Written by Fr. Gerard Leo McLaughlin SJ for The Sunday Observer (Jamaica) on no date provided

‘...He whistled for Johann
but Busta came instead.’

Ralph Thompson has authored his fresh, new and unexpected magnum opus, View from Mount Diablo, after pleasuring us for many years with sweet, romantic short and long verses of traditional poetry. His two volumes published some years ago by Peepal [Tree] Press remain thrilling testaments to his skill as a poet and storyteller. But with the publication of View from Mount Diablo, Thompson tilts windmills with the likes of ‘Beowulf’ in Chaucer’s time and Milton and his Paradise Lost.

This town boy from Kingston matches words and ambitions with the historico-poets of the centuries while telling his tale of little Jamaica in the second half of the 20th Century.

‘It had been a perilous wrenching birth, a desperate
foetal struggle. Amber Lee survived, numb
in body and soul and although another miracle
was possible she sealed forever the reliquary of her womb.’

Thompson’s tale tells the story of his own life, a bio-historical-poetic narrative that reveals him only a little bit and leaves the remainder to our imagination. Thompson recreates his own life (Adam Cole?) his father, South Camp Road (St Georges College?), Up Park Camp, German Uncle (Hans S...?) lawyer, Oxford (Fordham?) Mount Fuji (service in Japan?). ‘He would take Holy Orders, become a priest whose worthy hands would lift the host’ (unfulfilled vocation?). Though, perhaps not. (‘The pale pearl buds of her breast blossomed.’)

‘A pensive Adam lounged on his verandah, the awning
raised like an eyelid afraid to blink.

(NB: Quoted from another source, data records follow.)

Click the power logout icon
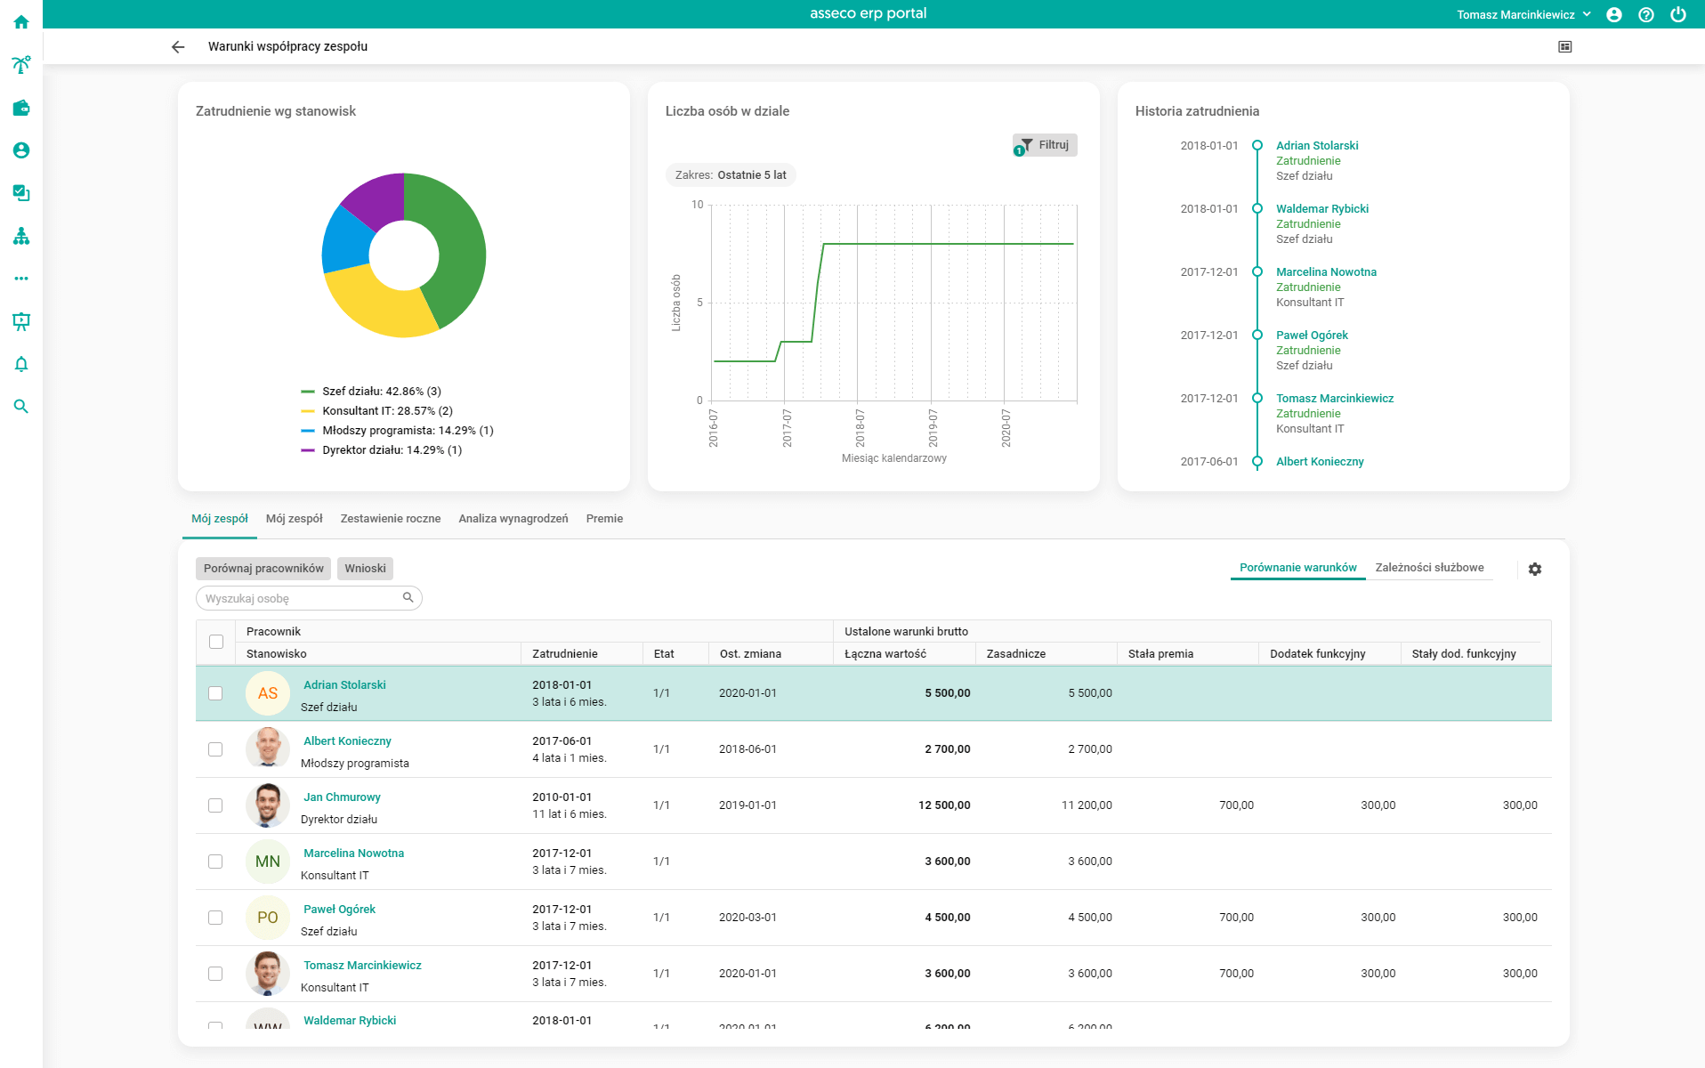This screenshot has width=1705, height=1068. 1678,14
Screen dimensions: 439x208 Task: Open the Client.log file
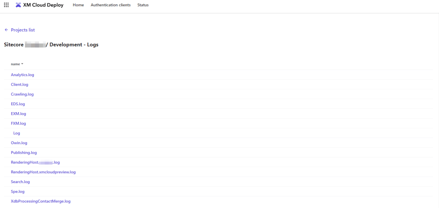click(19, 85)
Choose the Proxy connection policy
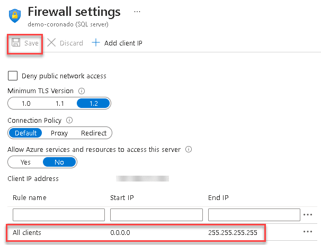This screenshot has width=321, height=245. click(x=59, y=133)
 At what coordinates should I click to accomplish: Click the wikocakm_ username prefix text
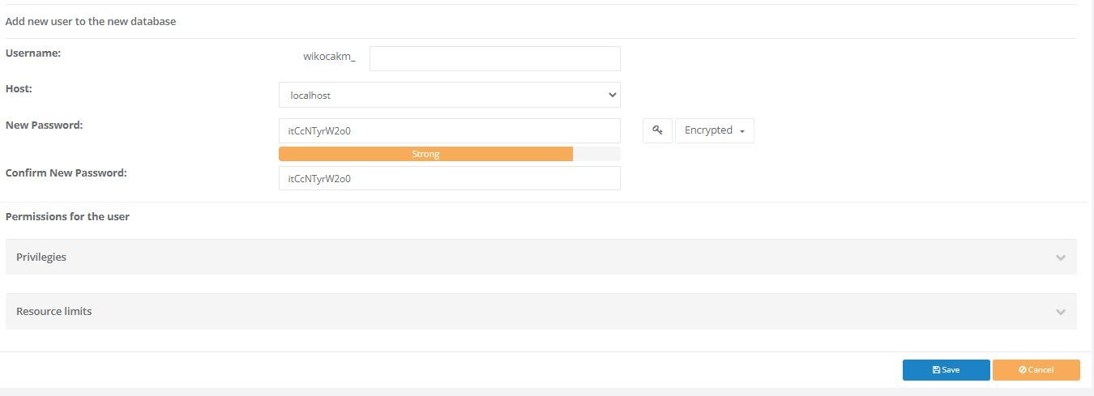(x=329, y=57)
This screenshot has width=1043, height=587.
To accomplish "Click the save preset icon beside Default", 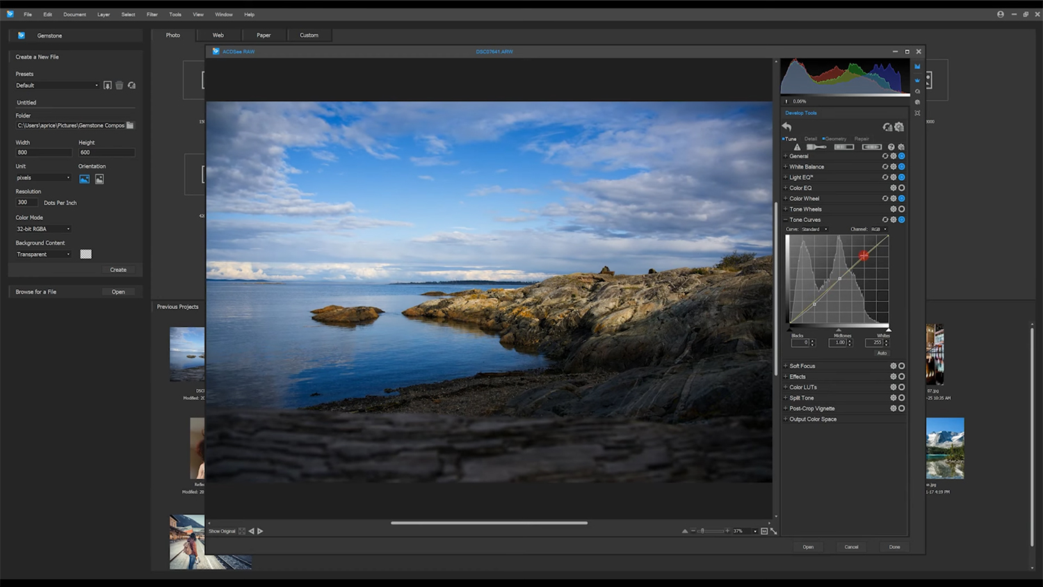I will 108,86.
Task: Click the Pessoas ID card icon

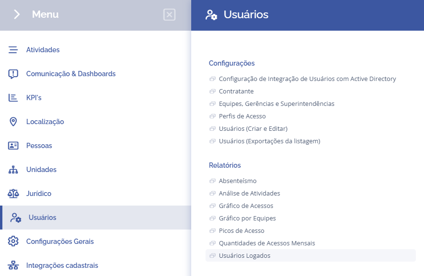Action: 13,146
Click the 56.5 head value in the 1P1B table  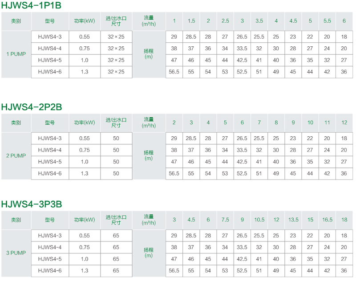(x=174, y=72)

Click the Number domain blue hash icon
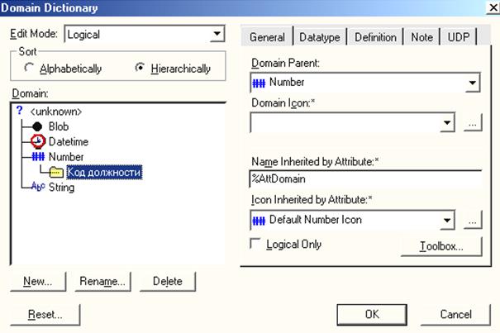[38, 157]
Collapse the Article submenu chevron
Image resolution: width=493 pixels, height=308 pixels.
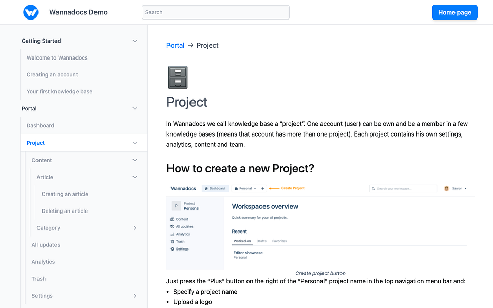(x=135, y=177)
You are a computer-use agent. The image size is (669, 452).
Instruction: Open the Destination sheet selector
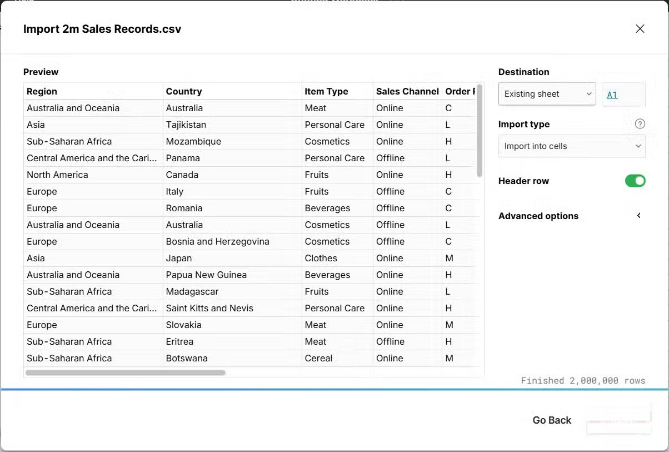coord(547,94)
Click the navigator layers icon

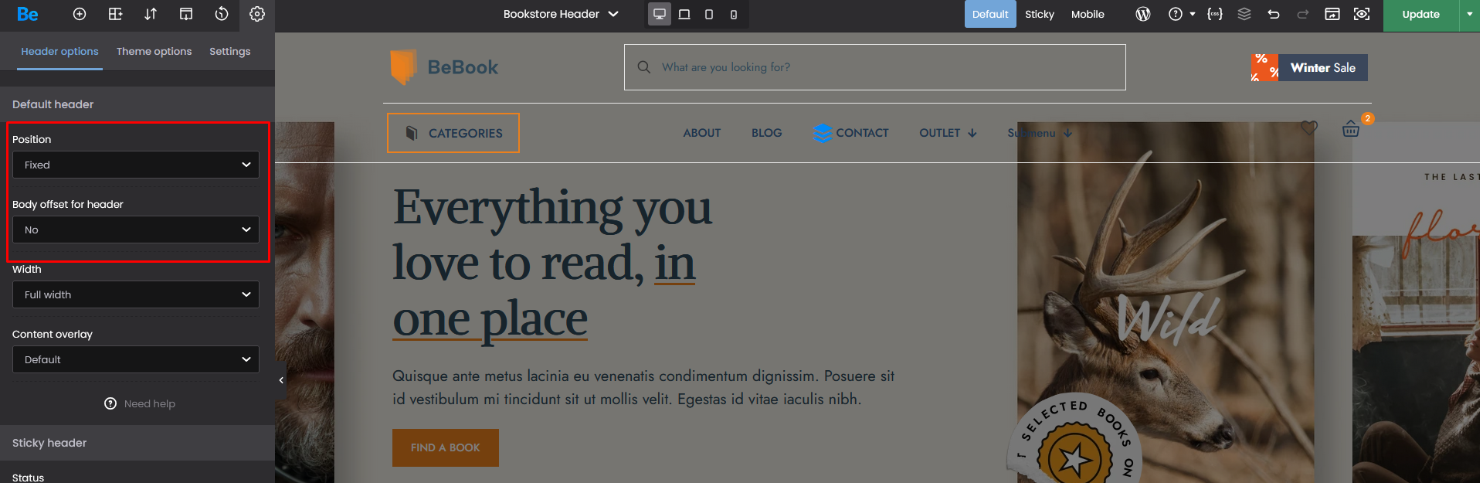click(1244, 14)
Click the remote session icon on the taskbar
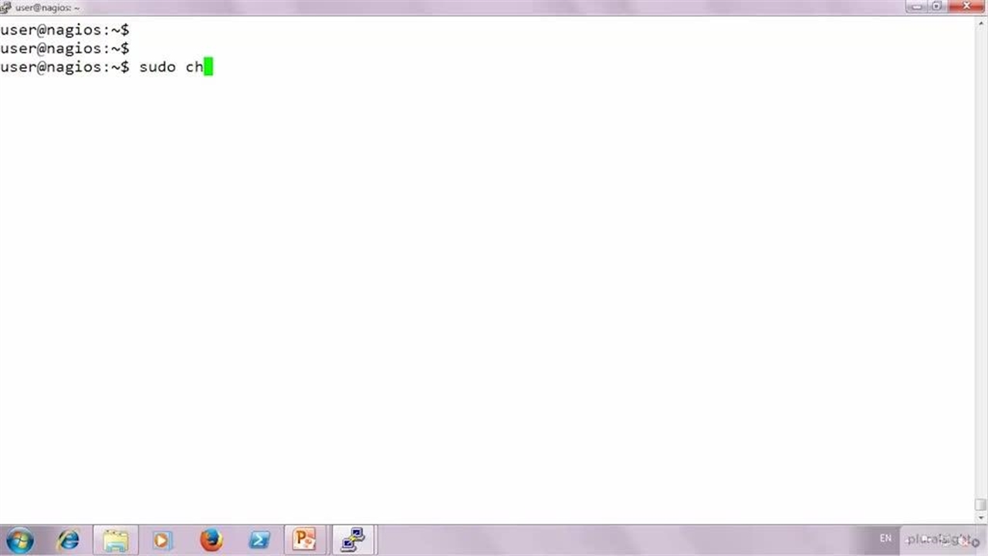 pyautogui.click(x=353, y=539)
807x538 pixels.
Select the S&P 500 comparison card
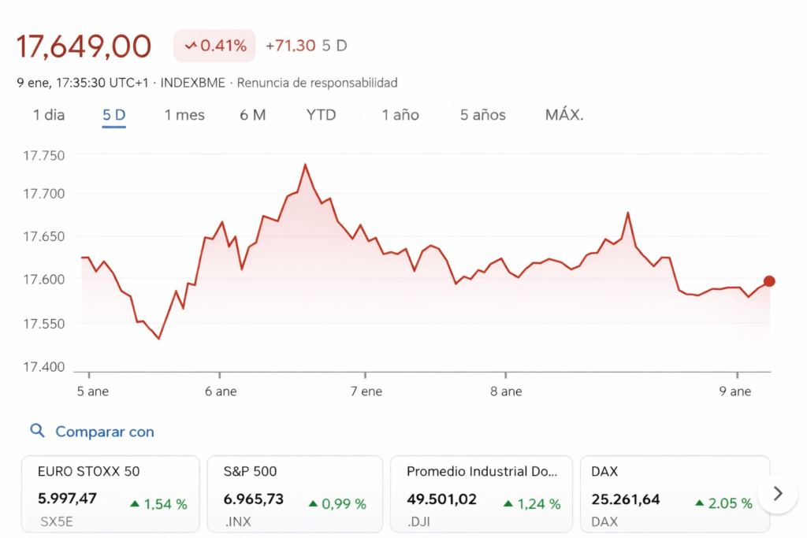[295, 493]
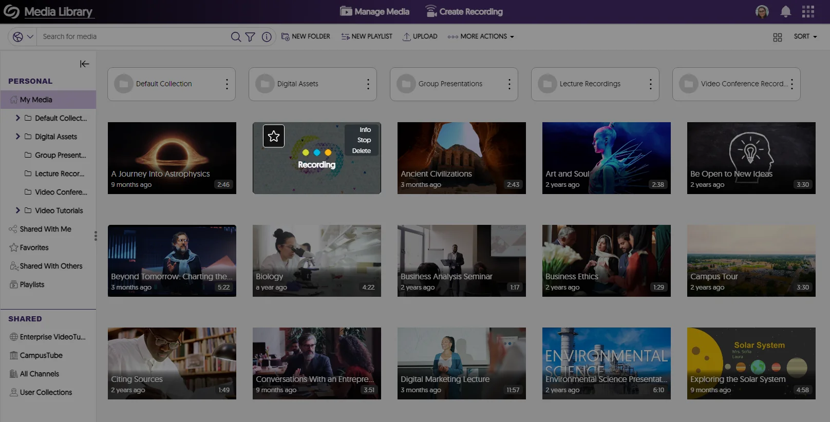Click the search info icon
Viewport: 830px width, 422px height.
267,36
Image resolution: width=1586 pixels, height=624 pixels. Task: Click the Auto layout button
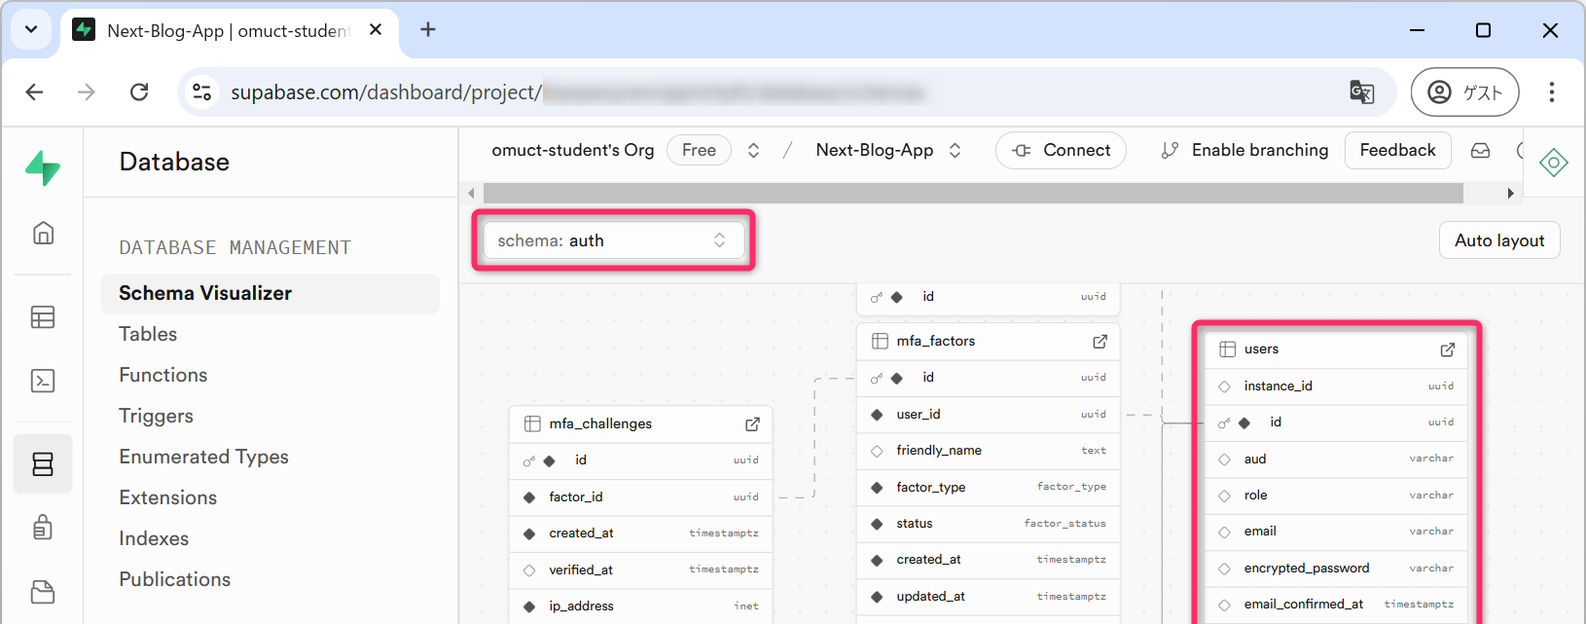pos(1498,240)
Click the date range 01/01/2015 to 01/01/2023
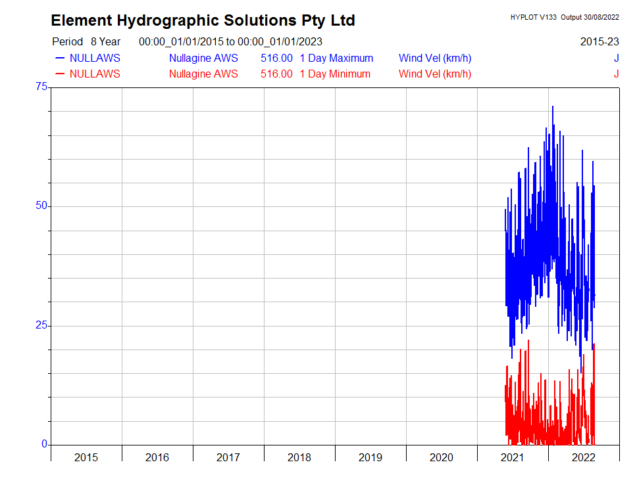637x477 pixels. point(230,41)
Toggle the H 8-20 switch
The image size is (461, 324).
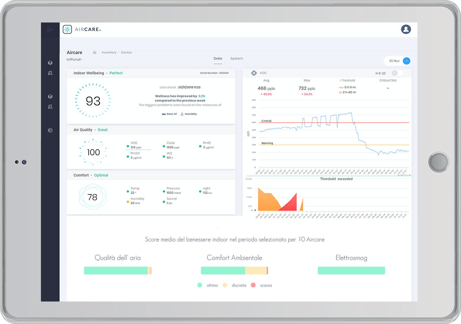(397, 73)
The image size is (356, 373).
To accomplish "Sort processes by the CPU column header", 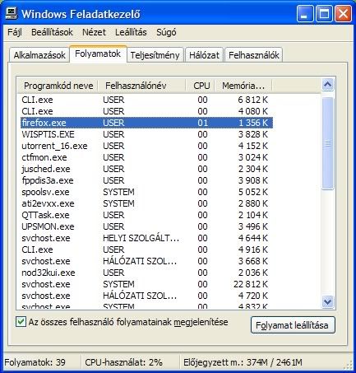I will tap(201, 86).
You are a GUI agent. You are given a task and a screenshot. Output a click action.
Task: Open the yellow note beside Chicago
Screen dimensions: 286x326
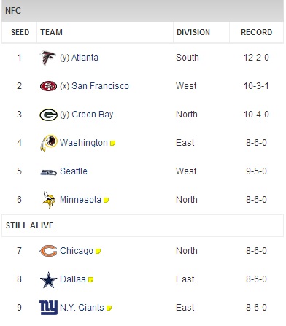point(98,251)
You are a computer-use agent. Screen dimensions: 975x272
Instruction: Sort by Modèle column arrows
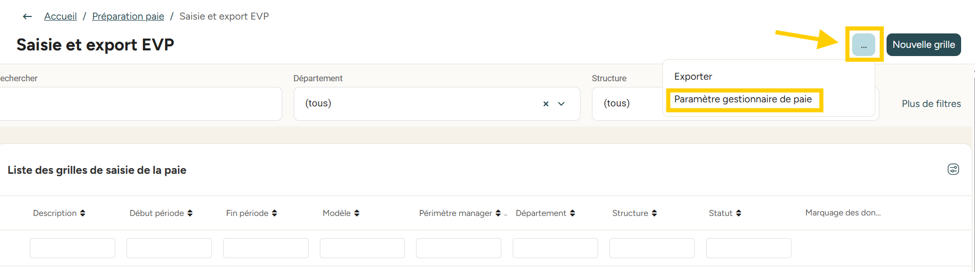click(357, 213)
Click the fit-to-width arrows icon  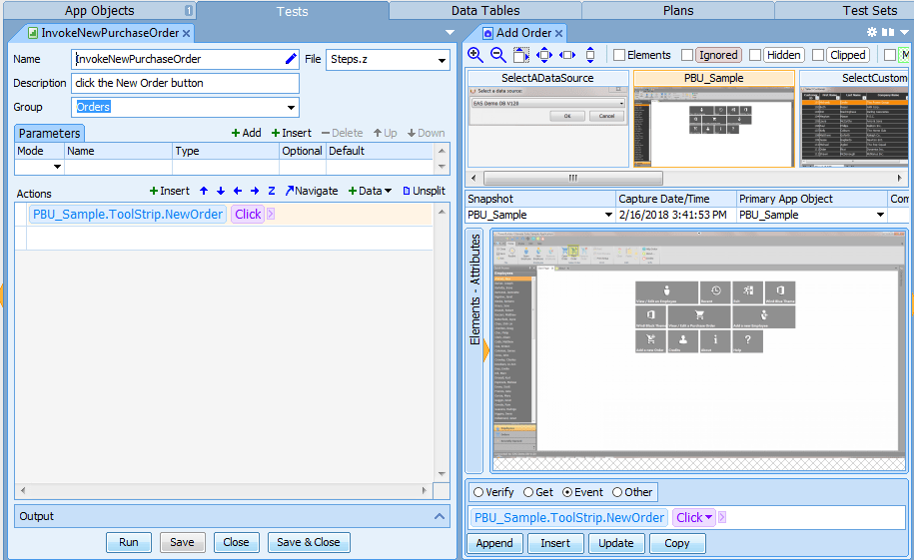[x=567, y=55]
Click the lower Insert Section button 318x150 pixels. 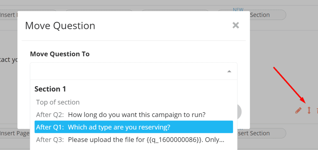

The lights 
below seemed to be torches held up by savages 
ready to creep forward if the eyelid lowered.’
(Jacks Hill residence?)

In the middle of the writing he leaves behind any hints of his own biography and tells the story of the Jamaica contemporary to him (and to us): the story of Independence. From the West Indies Federation, Bustamante, Manley and Neville Ashenheim (...the Jew?), he makes a gigantic leap to ganja, heroine, cocaine, Sergeant Inspector (Adams?), drug dons (no names as yet?), decapitations in the hill country, rape on the grounds of the Immaculate Conception School (why ICHS?), government minister drinking with gangster friends and leaving with a fat envelope after breakfast, his boyhood friend Nathan shooting down his lieutenant in crime for his betrayal (C Massop?), prime ministers betraying their promise of Immunity to the Special Anti-Crime Task Force superintendent, the arson-atrocity of the Orange Lane Fire, the unseen machine gunnings of the Green Bay Massacre, and the unexplained salvation of the one who escaped the slaughter and found refuge in the skirts of a Laws Street donness.

One may question Thompson’s choice of historic themes for the seven decades of the past century: politics, crime, violence, rape, vengeance, drugs, corruption and child abuse. Why? Nothing beautiful happened beyond Chantal?

The poet struggled with the iambic pentameter, and he succeeds, but with an effort that brings to mind the work of the Irish Poet Seamus Heaney in his translation of the text of Beowulf:

‘There was Shield Sheafson, scourge of many tribes,
a wrecker of mead-benches, rampaging among foes.
This terror of the hall-troops had come far
A foundling to start with, he would flourish later on
as his powers waxed and his worth was proved.’

Thompson tells his story with strength and imagination. If some read into the political references biases of one or the other persuasion, so be it.

Finally, one is left with the difficult task of matching this epic with Mervyn Morris’ Holy Week or Edward Baugh’s new volume. On the other hand, there is no need to match. All of the above-mentioned works are fine; but this of Thompson’s is the newest finest.